During February 1991 the appellant dismissed the respondents. This was
done at a time when their employment had not yet
come to an end as a result
of the completion of the Hook-up
contract. In a volte face, as far as some of
them were
concerned, the respondents then sought to rely upon the Act,
alleging
that their dismissals constituted an unfair labour
practice. This was apparently
contested by the appellant. In
consequence the respondents referred their
dispute with the
appellant to the Council under s 27 A of the Act. They
contended
that the unamended Act was applicable to their relationship with
the
appellant in February 1991, and, even if it was not, the amended
Act became so
appli-cable with retrospective effect by virtue of the
provisions of ss 2 and 13
of the Labour Relations Amendment Act 9 of
1991 ("the 1991 Act").
6 The Council and the respondents having all consented to the jurisdiction
of the Durban and Coast Local Division and
to their joinder in one application
for declaratory relief, the
appellant then brought motion proceedings against
them in that
Division. The main relief sought was an order declaring that the
Act
did not, either prior or subsequent to its amendment by the 1991 Act,
apply
to those employed by the appellant on the platform during
February 1991, and
hence also did not apply to the dispute in
question.
The application was opposed by the respondents (but not by
the Council). They admitted the appellant's factual allegations, but crossed
swords with it on its legal contentions. In the result they applied for an order
declaring the converse of the relief sought by the
appellant.
The matter came before Booysen J. He refused the application with costs
and in effect granted the relief asked for by the respondents.
Because he was of
the opinion that the unamended Act applied to the employment of the respondents
by the appellant, he did not deal
with the question whether the 1991 amendments
had retrospective effect. He reasoned that the dispute existed in the area (the
whole
of the Republic) in respect of which the Council was
registered
7 because the employment agreements had been concluded in
Durban, the
respondents were resident in Durban, and the appellant had its principal place
of business in that city.
Subject to exceptions not material to this appeal, s 2(1) of the Act, prior
to its amendment by s 2(a) of the 1991 Act, read :
"This Act shall apply to every undertaking, industry, trade or
occupation".
As amended s 2(1) now provides :
"(1) This Act shall apply to every undertaking, industry, trade or
occupation, including an undertaking, industry, trade or occupation performing work in, on or above the continental shelf referred to
in section 7 of the Territorial Waters Act and in so far as the
continental shelf concerned is deemed to be part of the Republic."

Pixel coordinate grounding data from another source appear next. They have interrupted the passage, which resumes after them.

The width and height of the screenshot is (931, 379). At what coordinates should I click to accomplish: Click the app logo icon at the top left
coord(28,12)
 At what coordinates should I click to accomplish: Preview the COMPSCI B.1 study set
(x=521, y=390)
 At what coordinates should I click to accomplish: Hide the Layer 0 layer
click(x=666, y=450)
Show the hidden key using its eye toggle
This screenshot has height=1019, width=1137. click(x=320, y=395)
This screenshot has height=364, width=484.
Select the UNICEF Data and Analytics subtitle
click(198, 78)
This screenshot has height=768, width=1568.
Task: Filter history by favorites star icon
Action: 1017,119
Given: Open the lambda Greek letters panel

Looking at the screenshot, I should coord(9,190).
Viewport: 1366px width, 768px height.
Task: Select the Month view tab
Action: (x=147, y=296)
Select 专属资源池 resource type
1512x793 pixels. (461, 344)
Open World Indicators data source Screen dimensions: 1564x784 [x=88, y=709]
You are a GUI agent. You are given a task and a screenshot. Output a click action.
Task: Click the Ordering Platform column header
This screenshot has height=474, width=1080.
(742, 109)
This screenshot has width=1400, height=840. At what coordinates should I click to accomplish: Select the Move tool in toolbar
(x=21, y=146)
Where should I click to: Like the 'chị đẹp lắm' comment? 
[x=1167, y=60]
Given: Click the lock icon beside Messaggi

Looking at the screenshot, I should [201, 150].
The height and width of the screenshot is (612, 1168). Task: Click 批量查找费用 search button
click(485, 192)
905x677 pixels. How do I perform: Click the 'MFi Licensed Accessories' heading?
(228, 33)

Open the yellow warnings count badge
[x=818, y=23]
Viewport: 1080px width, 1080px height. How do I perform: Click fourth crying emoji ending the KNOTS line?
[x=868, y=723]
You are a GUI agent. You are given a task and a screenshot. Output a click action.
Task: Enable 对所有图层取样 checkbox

(For convenience I shall refer to an "undertaking, industry, trade or occupation" as "an undertaking".)
S 7 of the Territorial Waters Act is in the following terms :
"The continental shelf as defined in the Convention on the Continental Shelf signed at Geneva on the twenty-ninth day of April, 1958, or as it may from time to time be defined by international convention accepted by the Republic, shall be deemed to be part of the Republic for the purposes of the exploitation of
8 natural resources as defined in such convention, and of any law relating to mining, precious stones, metals or minerals, including natural oil, which applies in that part of the Republic which adjoins such continental shelf, and for the purposes of any such law the said continental shelf shall be deemed to be unalienated State land."
At this stage I
need say no more about the quoted provisions than that it was rightly common
cause that because the platform was situated
above the continental shelf, the
amended s 2(1) of the Act applies to an undertaking carried on at the
platform.
I turn to a number of other provisions of the Act. S 19(3)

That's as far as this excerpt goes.